“Consciously?” I murmured.
“Consciously? You may just as well ask my shadow that lay so still by me on the young grass in that morning sunshine. I never knew before how still I could keep. It wasn’t the stillness of terror. I remained, knowing perfectly well that if I ran he was not the man to run after me. I remember perfectly his deep-toned, politely indifferent ‘Restez donc.’ He was mistaken. Already then I hadn’t the slightest intention to move. And if you ask me again how far conscious all this was the nearest answer I can make you is this: that I remained on purpose, but I didn’t know for what purpose I remained. Really, that couldn’t be expected. . . . Why do you sigh like this? Would you have preferred me to be idiotically innocent or abominably wise?”

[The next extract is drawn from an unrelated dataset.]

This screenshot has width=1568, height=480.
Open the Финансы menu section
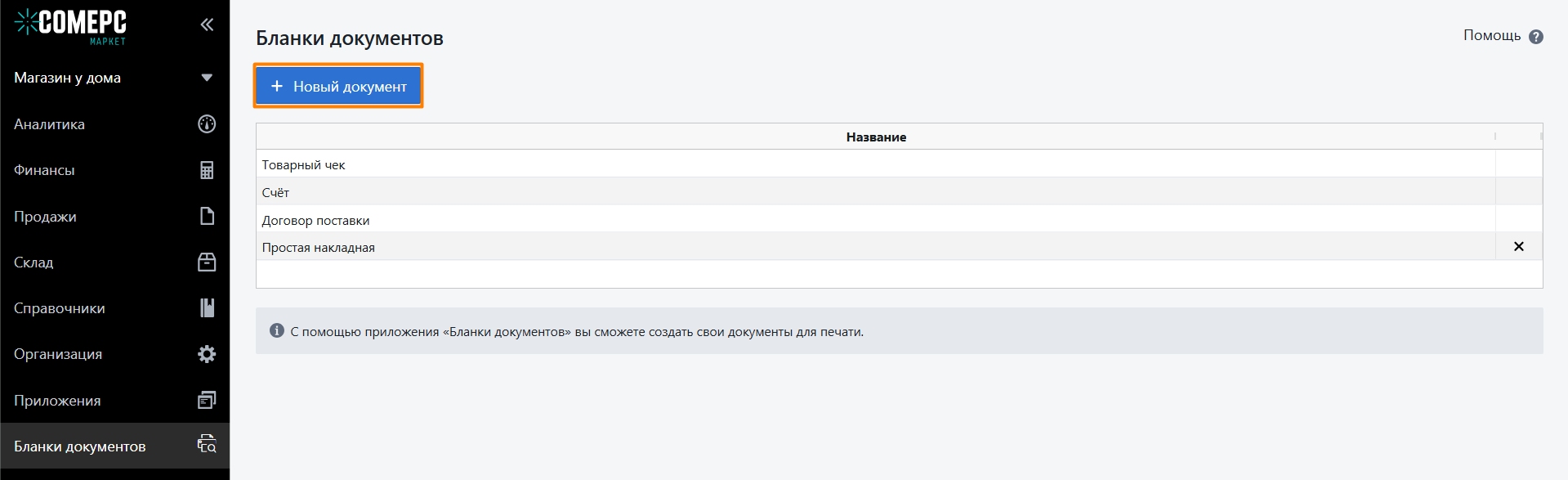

“These are not the questions that trouble me,” I said. “If I sighed it is because I am weary.”
“And getting stiff, too, I should say, in this Pompeiian armchair. You had better get out of it and sit on this couch as you always used to do. That, at any rate, is not Pompeiian. You have been growing of late extremely formal, I don’t know why. If it is a pose then for goodness’ sake drop it. Are you going to model yourself on Captain Blunt? You couldn’t, you know. You are too young.”
“I don’t want to model myself on anybody,” I said. “And anyway Blunt is too romantic; and, moreover, he has been and is yet in love with you — a thing that requires some style, an attitude, something of which I am altogether incapable.”
“You know it isn’t so stupid, this what you have just said. Yes, there is something in this.”
“I am not stupid,” I protested, without much heat.
“Oh, yes, you are. You don’t know the world enough to judge. You don’t know how wise men can be. Owls are nothing to them. Why do you try to look like an owl? There are thousands and thousands of them waiting for me outside the door: the staring, hissing beasts. You don’t know what a relief of mental ease and intimacy you have been to me in the frankness of gestures and speeches and thoughts, sane or insane, that we have been throwing at each other. I have known nothing of this in my life but with you. There had always been some fear, some constraint, lurking in the background behind everybody, everybody — except you, my friend.”
“An unmannerly, Arcadian state of affairs. I am glad you like it. Perhaps it’s because you were intelligent enough to perceive that I was not in love with you in any sort of style.”
“No, you were always your own self, unwise and reckless and with something in it kindred to mine, if I may say so without offence.”
“You may say anything without offence. But has it never occurred to your sagacity that I just, simply, loved you?”
“Just — simply,” she repeated in a wistful tone.
“You didn’t want to trouble your head about it, is that it?”
“My poor head. From your tone one might think you yearned to cut it off. No, my dear, I have made up my mind not to lose my head.”
“You would be astonished to know how little I care for your mind.”
“Would I? Come and sit on the couch all the same,” she said after a moment of hesitation. Then, as I did not move at once, she added with indifference: “You may sit as far away as you like, it’s big enough, goodness knows.”